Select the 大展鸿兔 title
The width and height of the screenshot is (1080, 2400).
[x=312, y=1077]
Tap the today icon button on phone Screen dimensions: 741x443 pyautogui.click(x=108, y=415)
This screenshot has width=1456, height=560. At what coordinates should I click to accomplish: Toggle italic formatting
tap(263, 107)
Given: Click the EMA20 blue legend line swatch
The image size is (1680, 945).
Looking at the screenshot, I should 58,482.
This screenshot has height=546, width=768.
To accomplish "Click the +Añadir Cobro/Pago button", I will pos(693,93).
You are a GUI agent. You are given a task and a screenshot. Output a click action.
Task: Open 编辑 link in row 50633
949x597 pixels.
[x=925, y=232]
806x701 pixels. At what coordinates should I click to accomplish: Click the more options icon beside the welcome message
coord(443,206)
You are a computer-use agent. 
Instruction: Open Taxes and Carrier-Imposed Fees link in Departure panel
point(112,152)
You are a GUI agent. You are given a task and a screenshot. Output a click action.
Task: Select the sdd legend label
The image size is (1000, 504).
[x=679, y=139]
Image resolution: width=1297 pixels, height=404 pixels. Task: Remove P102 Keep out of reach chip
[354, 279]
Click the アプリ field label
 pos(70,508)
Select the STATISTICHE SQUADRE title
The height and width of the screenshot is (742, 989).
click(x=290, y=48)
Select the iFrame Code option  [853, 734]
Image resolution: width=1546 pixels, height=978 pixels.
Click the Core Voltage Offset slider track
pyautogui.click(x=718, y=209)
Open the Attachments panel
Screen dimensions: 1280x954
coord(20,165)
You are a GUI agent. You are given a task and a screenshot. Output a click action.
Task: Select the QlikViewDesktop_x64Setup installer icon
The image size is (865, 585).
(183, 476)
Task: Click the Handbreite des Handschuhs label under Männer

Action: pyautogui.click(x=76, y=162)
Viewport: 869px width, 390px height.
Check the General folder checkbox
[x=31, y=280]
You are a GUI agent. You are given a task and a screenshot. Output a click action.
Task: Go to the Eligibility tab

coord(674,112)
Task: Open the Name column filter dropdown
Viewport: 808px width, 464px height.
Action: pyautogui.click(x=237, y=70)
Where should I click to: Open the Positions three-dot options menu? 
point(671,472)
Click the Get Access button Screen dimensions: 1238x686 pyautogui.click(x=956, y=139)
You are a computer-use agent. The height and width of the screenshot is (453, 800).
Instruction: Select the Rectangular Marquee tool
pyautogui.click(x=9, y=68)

------------------------------------------------------------------------

**Instruction**
Pull out every line from the entries above that contains the string "computer", and copy each of those lines in full.

**Solution for this exercise**
You are a computer-use agent. 
You are a computer-use agent. The height and width of the screenshot is (453, 800).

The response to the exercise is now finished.